WhatsApp users beware! New bug allows hackers to send fake messages pretending to be you – and there’s nothing you can do to stop them
- Flaw allows hackers to send texts impersonating another WhatsApp user
- It could be used to spread fake news and other misinformation, experts warned
- WhatsApp said it was aware of the flaw, but had no plans to fix the issue
A newly-discovered WhatsApp bug allows hackers to infiltrate and message your group chats and private conversations.

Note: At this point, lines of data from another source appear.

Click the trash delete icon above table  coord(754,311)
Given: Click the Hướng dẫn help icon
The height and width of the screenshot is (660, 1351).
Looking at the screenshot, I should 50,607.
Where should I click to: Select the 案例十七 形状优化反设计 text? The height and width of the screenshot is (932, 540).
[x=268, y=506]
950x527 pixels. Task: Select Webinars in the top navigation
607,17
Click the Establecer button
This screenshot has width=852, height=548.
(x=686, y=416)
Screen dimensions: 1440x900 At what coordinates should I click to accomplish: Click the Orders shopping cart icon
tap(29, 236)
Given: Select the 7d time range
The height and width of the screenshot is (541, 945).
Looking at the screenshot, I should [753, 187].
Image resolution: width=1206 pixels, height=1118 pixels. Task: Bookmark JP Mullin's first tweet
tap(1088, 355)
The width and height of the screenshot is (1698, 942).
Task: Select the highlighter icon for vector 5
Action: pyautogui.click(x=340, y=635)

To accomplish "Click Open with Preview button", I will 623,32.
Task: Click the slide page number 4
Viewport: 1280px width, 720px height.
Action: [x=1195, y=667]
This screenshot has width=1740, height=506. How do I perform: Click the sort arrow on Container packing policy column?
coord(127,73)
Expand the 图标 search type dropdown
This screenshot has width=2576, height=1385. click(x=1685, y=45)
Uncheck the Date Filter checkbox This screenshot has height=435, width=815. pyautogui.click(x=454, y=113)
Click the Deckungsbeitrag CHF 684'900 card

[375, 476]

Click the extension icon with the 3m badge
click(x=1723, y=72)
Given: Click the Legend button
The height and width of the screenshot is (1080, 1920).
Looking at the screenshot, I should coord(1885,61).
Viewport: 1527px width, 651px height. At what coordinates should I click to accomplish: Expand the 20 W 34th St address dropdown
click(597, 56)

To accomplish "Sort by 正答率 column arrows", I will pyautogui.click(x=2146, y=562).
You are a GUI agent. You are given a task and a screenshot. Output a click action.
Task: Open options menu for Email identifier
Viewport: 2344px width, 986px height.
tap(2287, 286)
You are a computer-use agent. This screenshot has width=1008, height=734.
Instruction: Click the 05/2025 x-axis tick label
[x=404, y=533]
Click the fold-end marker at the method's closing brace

If combined with other existing glitches, the vulnerability could allow cyber criminals to impersonate you and send fake messages to your friends and family, security experts have warned.
Researchers who unearthed the bug believe it is of the ‘utmost importance’ WhatsApp fixes the problem – as it could be used to quickly spread misinformation.
The Facebook-owned company says it is aware of the flaw but has no plans to patch the problem as the exploited vulnerability forms a core part of the app’s design.
A new WhatsApp bug allows hackers to infiltrate your group chats and private messages. The flaw means attackers can send (left) and quote (right) messages on behalf of someone else
First discovered by Israeli cybersecurity group CheckPoint Research, the flaw is incredibly complex and involves a gap within the app’s encryption algorithms.
Writing on their website, the team said the vulnerability could make it possible for a hacker ‘to intercept and manipulate messages sent by those in a group or private conversation’ as well as ‘create and spread misinformation’.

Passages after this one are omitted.